Exercise materials: Begin

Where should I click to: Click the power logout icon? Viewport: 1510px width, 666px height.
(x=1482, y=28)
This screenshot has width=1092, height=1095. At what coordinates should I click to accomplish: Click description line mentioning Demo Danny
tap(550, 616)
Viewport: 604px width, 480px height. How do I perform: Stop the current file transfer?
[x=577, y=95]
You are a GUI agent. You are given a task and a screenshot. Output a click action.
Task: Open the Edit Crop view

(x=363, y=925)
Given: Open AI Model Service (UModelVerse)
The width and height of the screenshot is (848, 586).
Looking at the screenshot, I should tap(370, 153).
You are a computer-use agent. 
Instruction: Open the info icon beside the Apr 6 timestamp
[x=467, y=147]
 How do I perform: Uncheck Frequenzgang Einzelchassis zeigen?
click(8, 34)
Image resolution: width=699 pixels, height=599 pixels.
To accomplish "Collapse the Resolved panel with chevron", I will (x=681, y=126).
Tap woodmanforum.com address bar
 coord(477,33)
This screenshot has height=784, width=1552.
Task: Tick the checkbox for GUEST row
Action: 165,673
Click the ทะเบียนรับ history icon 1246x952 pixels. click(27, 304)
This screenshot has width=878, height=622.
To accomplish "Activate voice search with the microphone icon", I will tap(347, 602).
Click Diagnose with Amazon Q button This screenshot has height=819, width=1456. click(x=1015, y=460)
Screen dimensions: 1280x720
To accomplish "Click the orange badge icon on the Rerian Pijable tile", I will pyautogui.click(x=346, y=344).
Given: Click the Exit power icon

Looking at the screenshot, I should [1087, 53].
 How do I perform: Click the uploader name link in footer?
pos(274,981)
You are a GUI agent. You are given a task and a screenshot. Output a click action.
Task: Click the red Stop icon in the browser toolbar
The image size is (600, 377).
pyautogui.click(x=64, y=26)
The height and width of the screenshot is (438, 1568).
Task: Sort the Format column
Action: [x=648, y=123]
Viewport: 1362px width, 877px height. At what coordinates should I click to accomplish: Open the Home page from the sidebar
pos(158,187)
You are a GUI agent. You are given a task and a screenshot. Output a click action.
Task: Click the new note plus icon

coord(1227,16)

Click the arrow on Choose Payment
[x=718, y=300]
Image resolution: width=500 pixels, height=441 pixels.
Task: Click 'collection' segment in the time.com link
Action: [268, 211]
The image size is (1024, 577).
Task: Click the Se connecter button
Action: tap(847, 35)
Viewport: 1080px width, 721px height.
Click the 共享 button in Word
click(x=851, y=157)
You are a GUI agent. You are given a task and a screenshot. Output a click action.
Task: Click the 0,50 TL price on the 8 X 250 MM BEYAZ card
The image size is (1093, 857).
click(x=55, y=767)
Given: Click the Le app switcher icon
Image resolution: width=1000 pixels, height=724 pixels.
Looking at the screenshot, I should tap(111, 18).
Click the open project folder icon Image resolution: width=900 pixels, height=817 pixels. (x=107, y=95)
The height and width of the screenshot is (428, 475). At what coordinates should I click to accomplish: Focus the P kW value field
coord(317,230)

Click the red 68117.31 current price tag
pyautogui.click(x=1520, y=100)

Exercise materials: End

(Exercise details):
Nothing may be left out. Retype all the entries exactly.

(Response to this task):
Where should I click to: Click the power logout icon? Viewport: 1510px width, 666px height.
(x=1482, y=28)
This screenshot has width=1092, height=1095. At what coordinates should I click to accomplish: Click description line mentioning Demo Danny
tap(550, 616)
Viewport: 604px width, 480px height. How do I perform: Stop the current file transfer?
[x=577, y=95]
You are a GUI agent. You are given a task and a screenshot. Output a click action.
Task: Open the Edit Crop view

(x=363, y=925)
Given: Open AI Model Service (UModelVerse)
The width and height of the screenshot is (848, 586).
Looking at the screenshot, I should tap(370, 153).
You are a computer-use agent. 
Instruction: Open the info icon beside the Apr 6 timestamp
[x=467, y=147]
 How do I perform: Uncheck Frequenzgang Einzelchassis zeigen?
click(8, 34)
Image resolution: width=699 pixels, height=599 pixels.
To accomplish "Collapse the Resolved panel with chevron", I will (x=681, y=126).
Tap woodmanforum.com address bar
 coord(477,33)
This screenshot has height=784, width=1552.
Task: Tick the checkbox for GUEST row
Action: 165,673
Click the ทะเบียนรับ history icon 1246x952 pixels. click(27, 304)
This screenshot has width=878, height=622.
To accomplish "Activate voice search with the microphone icon", I will tap(347, 602).
Click Diagnose with Amazon Q button This screenshot has height=819, width=1456. click(x=1015, y=460)
Screen dimensions: 1280x720
To accomplish "Click the orange badge icon on the Rerian Pijable tile", I will pyautogui.click(x=346, y=344).
Given: Click the Exit power icon

Looking at the screenshot, I should [1087, 53].
 How do I perform: Click the uploader name link in footer?
pos(274,981)
You are a GUI agent. You are given a task and a screenshot. Output a click action.
Task: Click the red Stop icon in the browser toolbar
The image size is (600, 377).
pyautogui.click(x=64, y=26)
The height and width of the screenshot is (438, 1568).
Task: Sort the Format column
Action: [x=648, y=123]
Viewport: 1362px width, 877px height. At what coordinates should I click to accomplish: Open the Home page from the sidebar
pos(158,187)
You are a GUI agent. You are given a task and a screenshot. Output a click action.
Task: Click the new note plus icon

coord(1227,16)

Click the arrow on Choose Payment
[x=718, y=300]
Image resolution: width=500 pixels, height=441 pixels.
Task: Click 'collection' segment in the time.com link
Action: [268, 211]
The image size is (1024, 577).
Task: Click the Se connecter button
Action: tap(847, 35)
Viewport: 1080px width, 721px height.
Click the 共享 button in Word
click(x=851, y=157)
You are a GUI agent. You are given a task and a screenshot. Output a click action.
Task: Click the 0,50 TL price on the 8 X 250 MM BEYAZ card
The image size is (1093, 857).
click(x=55, y=767)
Given: Click the Le app switcher icon
Image resolution: width=1000 pixels, height=724 pixels.
Looking at the screenshot, I should tap(111, 18).
Click the open project folder icon Image resolution: width=900 pixels, height=817 pixels. (x=107, y=95)
The height and width of the screenshot is (428, 475). At what coordinates should I click to accomplish: Focus the P kW value field
coord(317,230)

Click the red 68117.31 current price tag
pyautogui.click(x=1520, y=100)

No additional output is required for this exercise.